Exercise description: Which lines below contain the word "agent"? Copy each one.

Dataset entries

= Beginning of Section =

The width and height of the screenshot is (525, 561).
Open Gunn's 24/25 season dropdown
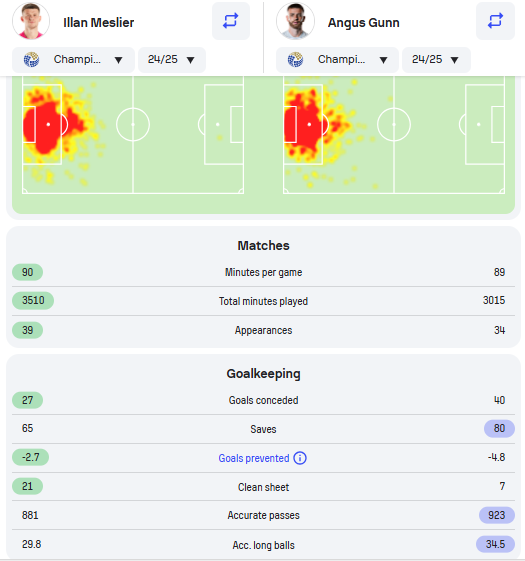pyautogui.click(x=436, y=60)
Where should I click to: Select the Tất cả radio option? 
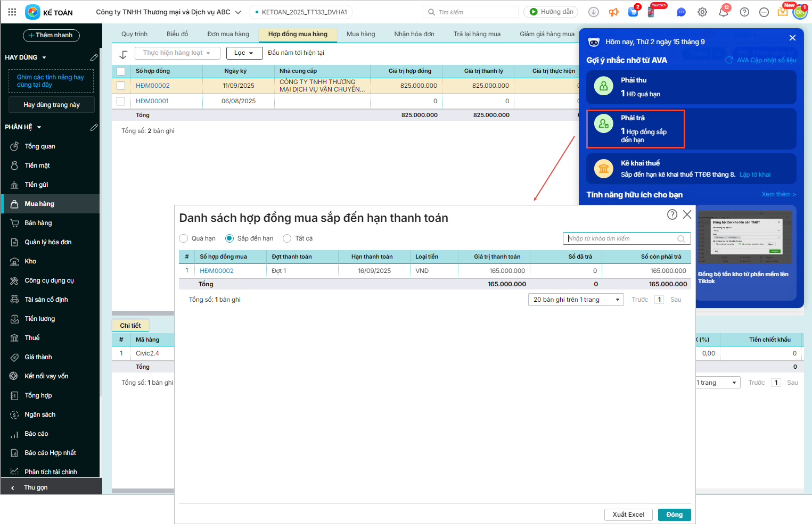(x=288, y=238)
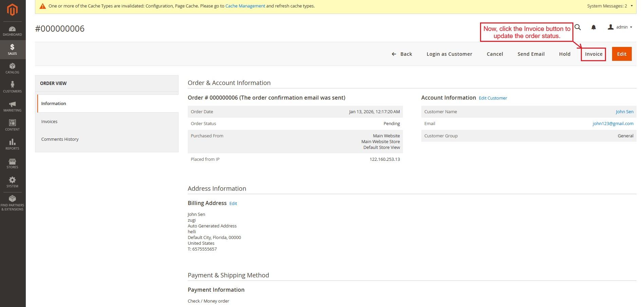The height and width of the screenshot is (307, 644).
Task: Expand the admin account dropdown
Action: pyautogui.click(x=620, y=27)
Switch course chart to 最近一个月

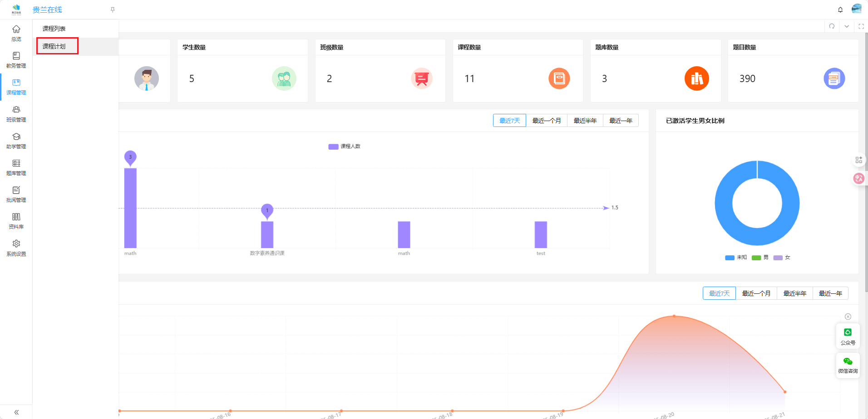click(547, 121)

= End of Section =
= Beginning of Section =

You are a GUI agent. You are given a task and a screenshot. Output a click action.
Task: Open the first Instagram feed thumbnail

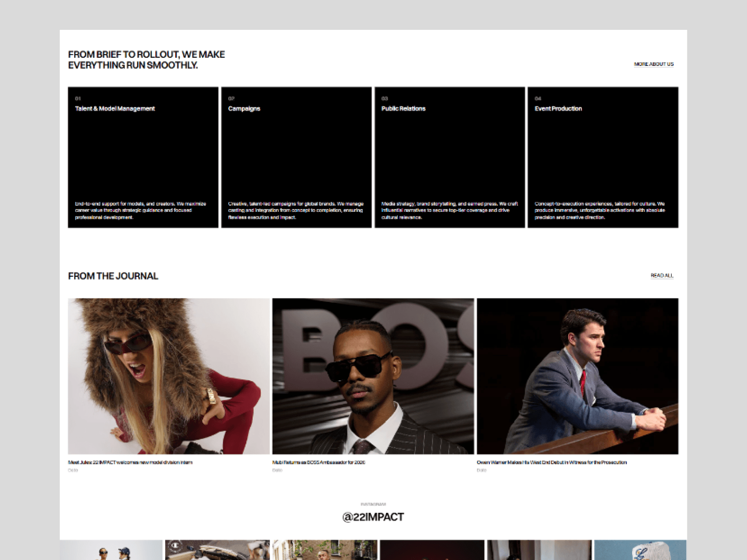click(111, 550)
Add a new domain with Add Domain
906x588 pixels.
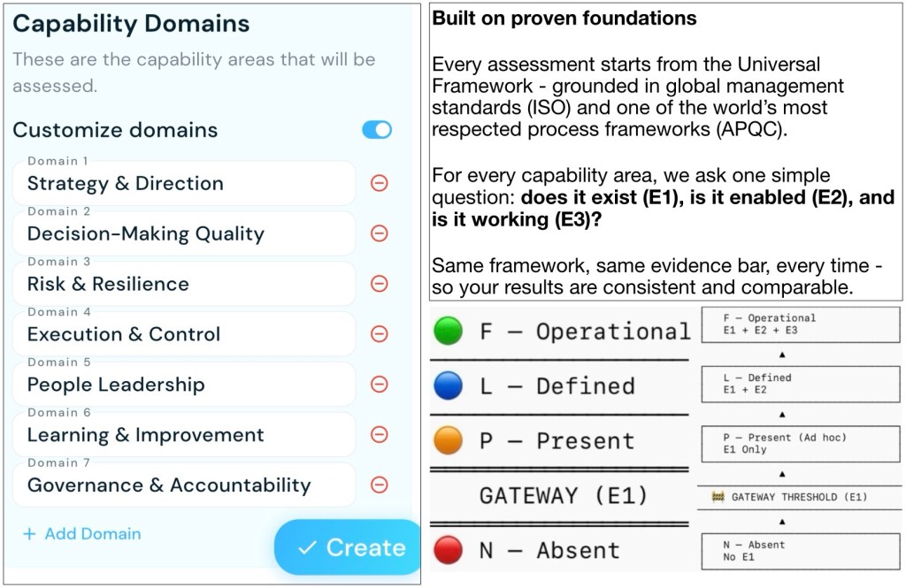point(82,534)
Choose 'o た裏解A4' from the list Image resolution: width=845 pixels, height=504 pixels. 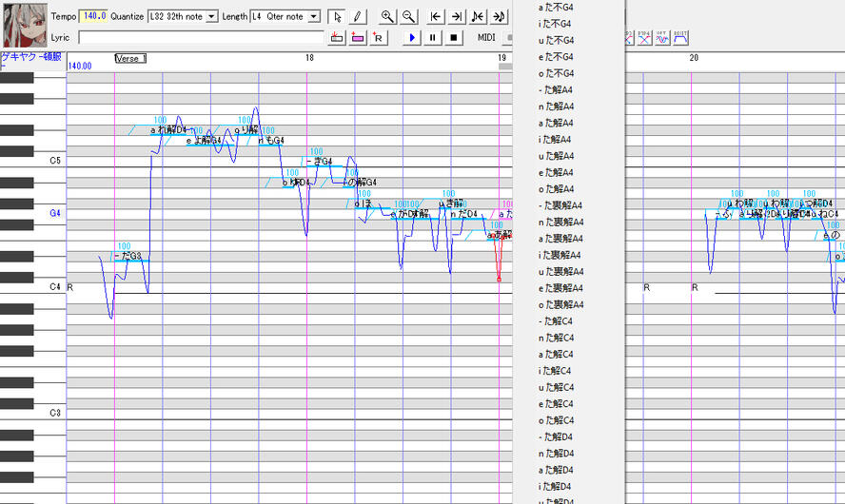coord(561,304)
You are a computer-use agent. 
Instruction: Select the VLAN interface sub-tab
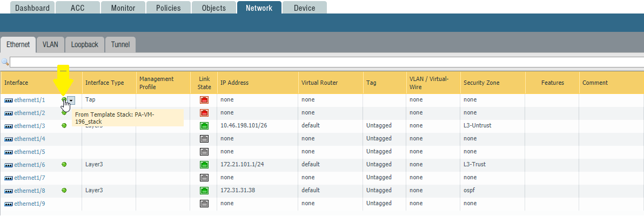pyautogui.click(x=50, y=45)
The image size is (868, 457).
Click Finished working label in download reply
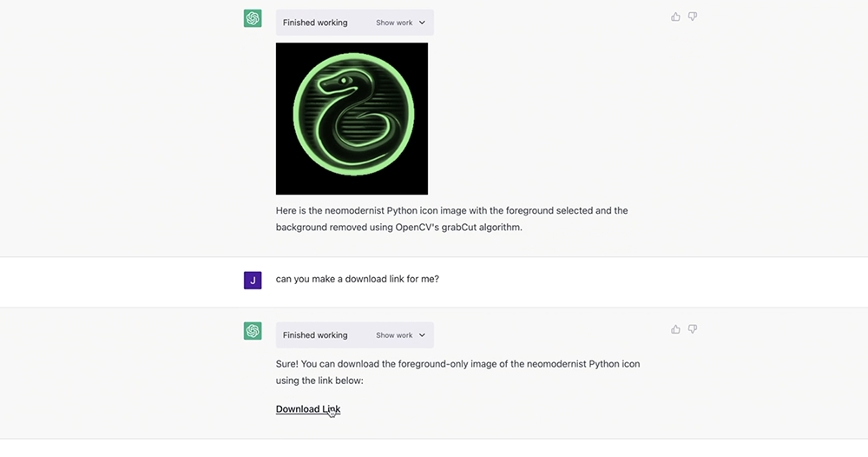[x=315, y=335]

= End of Section =

Response to this task:
You are a GUI agent. You are given a task and a screenshot. Output a click action.
You are a computer-use agent. 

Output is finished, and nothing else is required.